Endogenous nitric oxide plays an important role in modulation of renal hemodynamics and sodium handling, with increased nitric oxide production inducing renal vasodilation and natriuresis. In the normal rat, nitric oxide activity increases as an adaptive response to increased dietary salt intake, perhaps facilitating natriuresis and thus blood pressure homeostasis. We hypothesized that impaired nitric oxide synthetic ability would result in sensitivity to the pressor effects of high dietary salt intake.
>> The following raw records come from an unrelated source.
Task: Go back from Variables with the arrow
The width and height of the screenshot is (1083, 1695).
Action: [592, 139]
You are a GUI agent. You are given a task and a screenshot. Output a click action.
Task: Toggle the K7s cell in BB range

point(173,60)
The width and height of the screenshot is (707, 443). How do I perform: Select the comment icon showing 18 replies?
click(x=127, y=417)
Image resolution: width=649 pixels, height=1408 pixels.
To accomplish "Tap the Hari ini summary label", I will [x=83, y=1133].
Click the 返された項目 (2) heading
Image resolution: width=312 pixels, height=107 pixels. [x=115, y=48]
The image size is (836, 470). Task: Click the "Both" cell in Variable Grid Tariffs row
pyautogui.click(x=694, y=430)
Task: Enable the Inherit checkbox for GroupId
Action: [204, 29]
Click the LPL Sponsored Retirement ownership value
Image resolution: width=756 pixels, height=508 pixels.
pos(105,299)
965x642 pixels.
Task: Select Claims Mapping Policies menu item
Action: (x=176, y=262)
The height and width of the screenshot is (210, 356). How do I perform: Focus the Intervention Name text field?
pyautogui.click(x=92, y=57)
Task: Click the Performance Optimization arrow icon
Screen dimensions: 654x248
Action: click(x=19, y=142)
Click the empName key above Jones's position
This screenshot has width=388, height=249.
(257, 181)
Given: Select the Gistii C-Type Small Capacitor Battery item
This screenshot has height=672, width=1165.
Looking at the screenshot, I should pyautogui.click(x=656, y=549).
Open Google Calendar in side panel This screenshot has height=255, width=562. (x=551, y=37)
Four groups of normal Sprague-Dawley rats were observed for eight weeks: Control, 0.4% NaCl chow and tap water; Salt, 4% NaCl chow and tap water; NAME, 0.4% NaCl chow and water containing the nitric oxide synthase inhibitor, L-nitro-arginine-methylester; Salt+NAME, 4% NaCl chow and water containing L-nitro-arginine-methylester. Compared to Controls, Salt rats demonstrated a significant increase in urinary excretion rate of the stable nitric oxide metabolites, NO2 and NO3, and had no increase in blood pressure. Furthermore, Salt rats had no functional or structural evidence of renal injury. In contrast, Salt+NAME rats demonstrated a significantly higher blood pressure than NAME rats, and urinary NO2 and NO3 excretion rate did not increase despite high salt intake. After eight weeks, Salt+NAME rats had significantly impaired renal function and proteinuria. We conclude that adaptive changes in endogenous NO production play a critical role in sodium and blood pressure homeostasis. Furthermore, impaired nitric oxide synthase activity may be a pathogenetic factor in the development of salt-sensitive hypertension.